Reproduce the lines below, substituting "Screen resolution" for every occurrence of "Image resolution" and leaving everything else unchanged.

---- SUPPLIED ENTRIES

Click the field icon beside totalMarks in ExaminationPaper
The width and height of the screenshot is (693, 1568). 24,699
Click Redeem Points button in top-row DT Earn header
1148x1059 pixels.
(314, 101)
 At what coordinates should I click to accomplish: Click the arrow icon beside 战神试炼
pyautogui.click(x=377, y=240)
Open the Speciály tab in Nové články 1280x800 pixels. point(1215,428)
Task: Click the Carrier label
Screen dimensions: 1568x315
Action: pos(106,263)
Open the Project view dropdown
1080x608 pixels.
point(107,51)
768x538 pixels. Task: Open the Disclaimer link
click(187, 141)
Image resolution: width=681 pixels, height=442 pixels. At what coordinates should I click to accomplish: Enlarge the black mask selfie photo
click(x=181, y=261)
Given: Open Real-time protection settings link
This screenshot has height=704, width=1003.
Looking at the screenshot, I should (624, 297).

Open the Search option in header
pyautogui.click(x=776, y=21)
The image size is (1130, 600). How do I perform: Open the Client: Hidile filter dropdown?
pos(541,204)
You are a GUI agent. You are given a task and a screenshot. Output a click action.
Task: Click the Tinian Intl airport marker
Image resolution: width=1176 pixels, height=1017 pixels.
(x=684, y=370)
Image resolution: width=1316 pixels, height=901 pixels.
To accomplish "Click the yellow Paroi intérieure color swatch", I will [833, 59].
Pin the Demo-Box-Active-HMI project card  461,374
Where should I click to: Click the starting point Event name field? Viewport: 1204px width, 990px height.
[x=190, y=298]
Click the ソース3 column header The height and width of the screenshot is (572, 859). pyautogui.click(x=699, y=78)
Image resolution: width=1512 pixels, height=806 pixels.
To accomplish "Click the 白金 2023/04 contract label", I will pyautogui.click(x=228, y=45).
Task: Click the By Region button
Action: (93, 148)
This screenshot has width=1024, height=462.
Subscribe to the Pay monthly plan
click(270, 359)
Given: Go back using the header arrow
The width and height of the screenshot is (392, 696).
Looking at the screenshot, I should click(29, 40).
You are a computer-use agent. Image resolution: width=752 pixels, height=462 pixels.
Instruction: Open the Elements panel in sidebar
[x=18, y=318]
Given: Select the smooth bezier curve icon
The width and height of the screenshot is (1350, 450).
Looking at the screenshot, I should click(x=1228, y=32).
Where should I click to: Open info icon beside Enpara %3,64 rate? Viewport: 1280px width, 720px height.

--------

**EXERCISE OUTPUT**
Click the field icon beside totalMarks in ExaminationPaper
The width and height of the screenshot is (693, 1568). 24,699
Click Redeem Points button in top-row DT Earn header
1148x1059 pixels.
(314, 101)
 At what coordinates should I click to accomplish: Click the arrow icon beside 战神试炼
pyautogui.click(x=377, y=240)
Open the Speciály tab in Nové články 1280x800 pixels. point(1215,428)
Task: Click the Carrier label
Screen dimensions: 1568x315
Action: pos(106,263)
Open the Project view dropdown
1080x608 pixels.
point(107,51)
768x538 pixels. Task: Open the Disclaimer link
click(187, 141)
Screen resolution: width=681 pixels, height=442 pixels. At what coordinates should I click to accomplish: Enlarge the black mask selfie photo
click(x=181, y=261)
Given: Open Real-time protection settings link
This screenshot has height=704, width=1003.
Looking at the screenshot, I should (624, 297).

Open the Search option in header
pyautogui.click(x=776, y=21)
The image size is (1130, 600). How do I perform: Open the Client: Hidile filter dropdown?
pos(541,204)
You are a GUI agent. You are given a task and a screenshot. Output a click action.
Task: Click the Tinian Intl airport marker
Screen resolution: width=1176 pixels, height=1017 pixels.
(x=684, y=370)
Screen resolution: width=1316 pixels, height=901 pixels.
To accomplish "Click the yellow Paroi intérieure color swatch", I will [833, 59].
Pin the Demo-Box-Active-HMI project card  461,374
Where should I click to: Click the starting point Event name field? Viewport: 1204px width, 990px height.
[x=190, y=298]
Click the ソース3 column header The height and width of the screenshot is (572, 859). pyautogui.click(x=699, y=78)
Screen resolution: width=1512 pixels, height=806 pixels.
To accomplish "Click the 白金 2023/04 contract label", I will pyautogui.click(x=228, y=45).
Task: Click the By Region button
Action: (93, 148)
This screenshot has width=1024, height=462.
Subscribe to the Pay monthly plan
click(270, 359)
Given: Go back using the header arrow
The width and height of the screenshot is (392, 696).
Looking at the screenshot, I should click(29, 40).
You are a computer-use agent. Screen resolution: width=752 pixels, height=462 pixels.
Instruction: Open the Elements panel in sidebar
[x=18, y=318]
Given: Select the smooth bezier curve icon
The width and height of the screenshot is (1350, 450).
Looking at the screenshot, I should click(x=1228, y=32).
Where should I click to: Open info icon beside Enpara %3,64 rate? Viewport: 1280px width, 720px height.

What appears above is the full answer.